Ron Lewis

No. 12 – SLUC Nancy Basket
- Position: Shooting guard
- League: LNB Pro B

Personal information
- Born: July 27, 1984 (age 42) Chicago, Illinois, U.S.
- Listed height: 6 ft 4 in (1.93 m)
- Listed weight: 195 lb (88 kg)

Career information
- High school: Brookhaven (Columbus, Ohio)
- College: Bowling Green (2002–2004); Ohio State (2005–2007);
- NBA draft: 2007: undrafted
- Playing career: 2007–present

Career history
- 2007–2008: Spotter Leuven
- 2008–2009: Ironi Nahariya
- 2009–2010: ČEZ Basketball Nymburk
- 2010–2011: Dexia Mons-Hainaut
- 2011–2012: Hapoel Holon
- 2012–2013: Antalya BB
- 2013: Brujos de Guayama
- 2013–2014: New Basket Brindisi
- 2014–2015: PMS Torino
- 2015–2016: Rouen Métropole Basket
- 2016–2017: Élan Béarnais Pau-Lacq-Orthez
- 2017–2018: STB Le Havre
- 2018–2019: Fos Provence Basket
- 2019–present: SLUC Nancy Basket

= Ron Lewis (basketball) =

American basketball player (born 1984)

Ronald Lewis (born July 27, 1984) is an American professional basketball player for SLUC Nancy Basket of France's LNB Pro A and formerly for The Ohio State University Buckeyes and the Bowling Green Falcons.

==College career==
Lewis finished his collegiate career having scored 1,730 points, collected 534 rebounds, and dished out 259 assists. He is an 80 percent career foul shooter and has NBA three point shooting range.
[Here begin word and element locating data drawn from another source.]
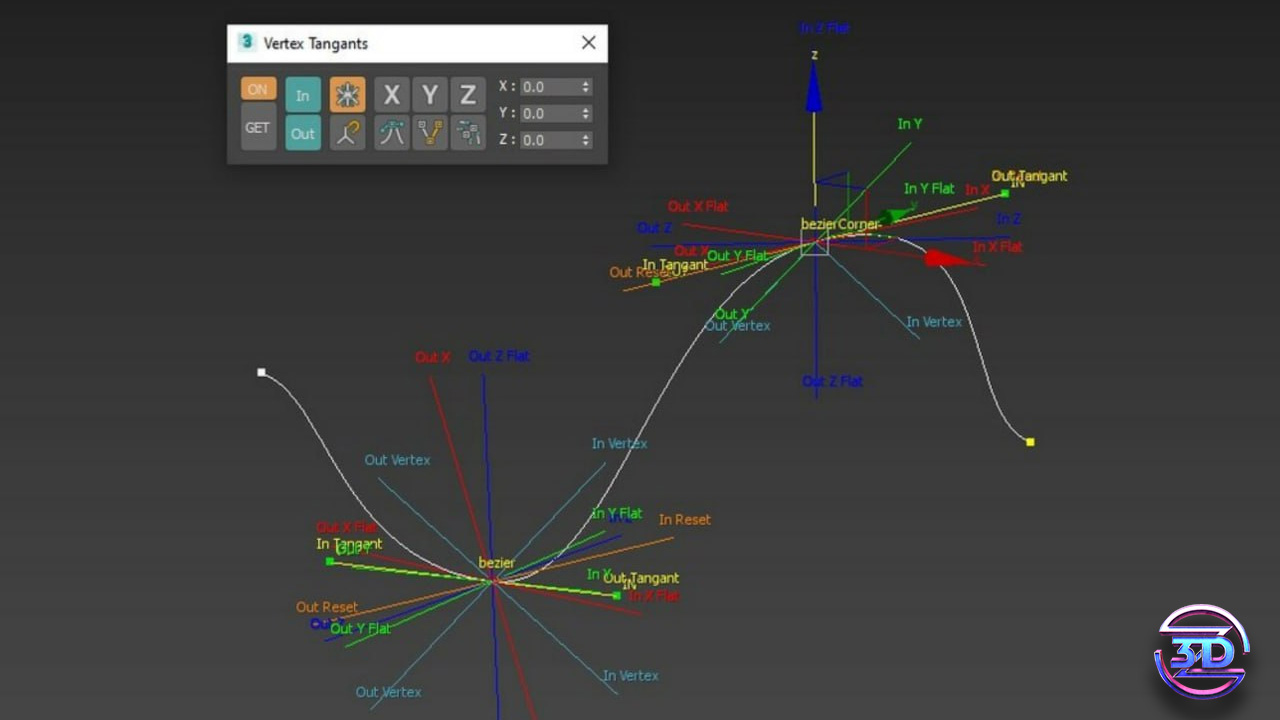Select the Y axis button

pos(430,95)
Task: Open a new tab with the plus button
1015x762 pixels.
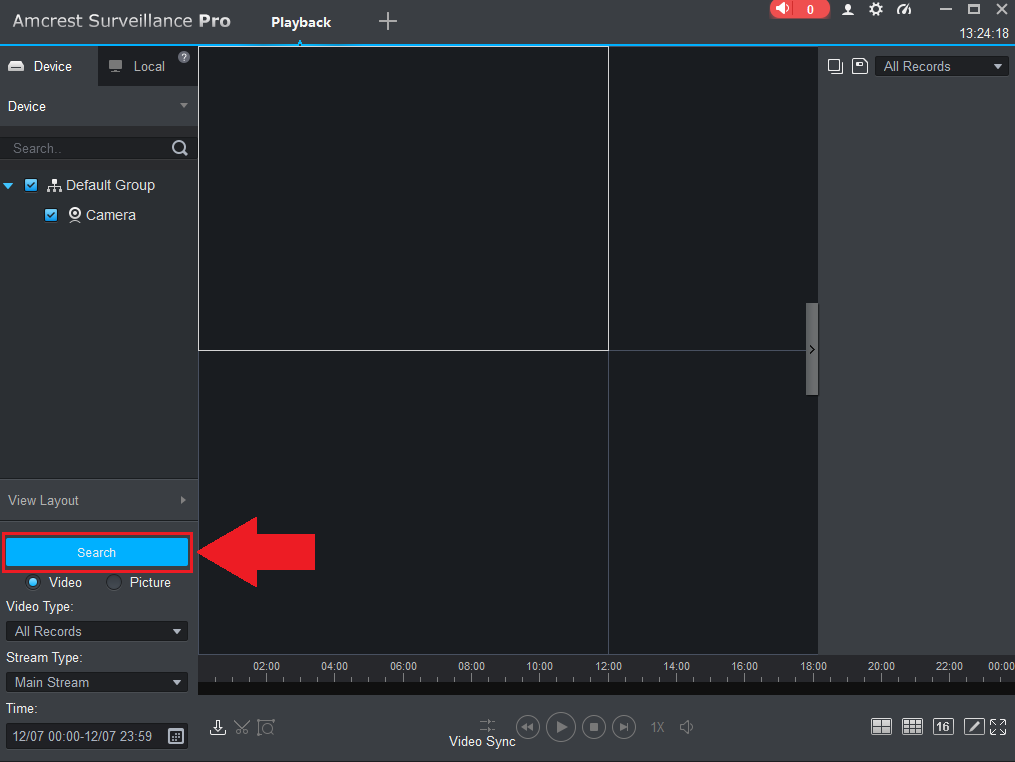Action: coord(387,20)
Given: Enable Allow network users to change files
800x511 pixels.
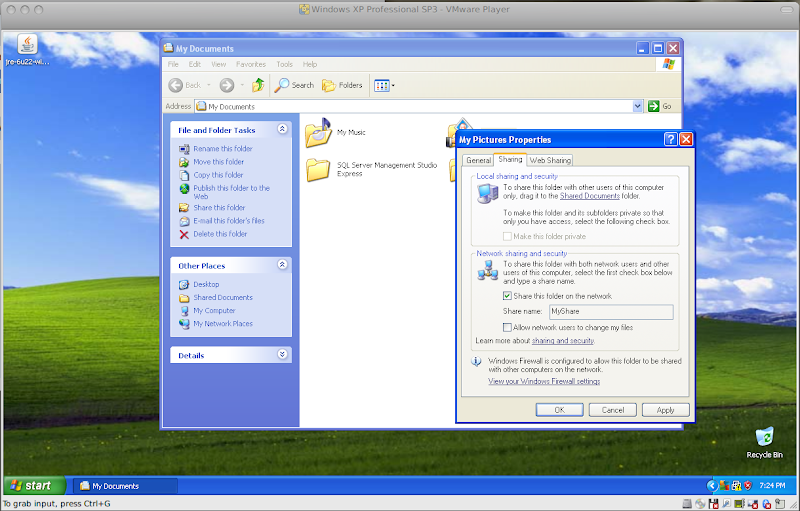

He scored a collegiate career high 30 points against North Carolina in 2006. He is notable for his clutch performance in the NCAA Tournament in Round 2 against Xavier. Lewis was undrafted in the 2007 NBA draft.

==Professional career==
Ron played 14 years in Europe, playing his first season of professional basketball in Belgium for the first division team Spotter Leuven. During the 2007–2008 season he was MVP in the 28th round of the Belgium competition. He was the third-best scorer in the Belgian league's regular season, scoring 17.8 points per game. Lewis played for Ironi Nahariya at the 2008–2009 season, and later signed for ČEZ Basketball Nymburk and Dexia Mons-Hainaut. With Dexia Mons-Hainaut, Ron won the Belgium Cup Tournament. In August 2011 he signed with Hapoel Holon in Israel.

Lewis signed with SLUC Nancy in August 2019.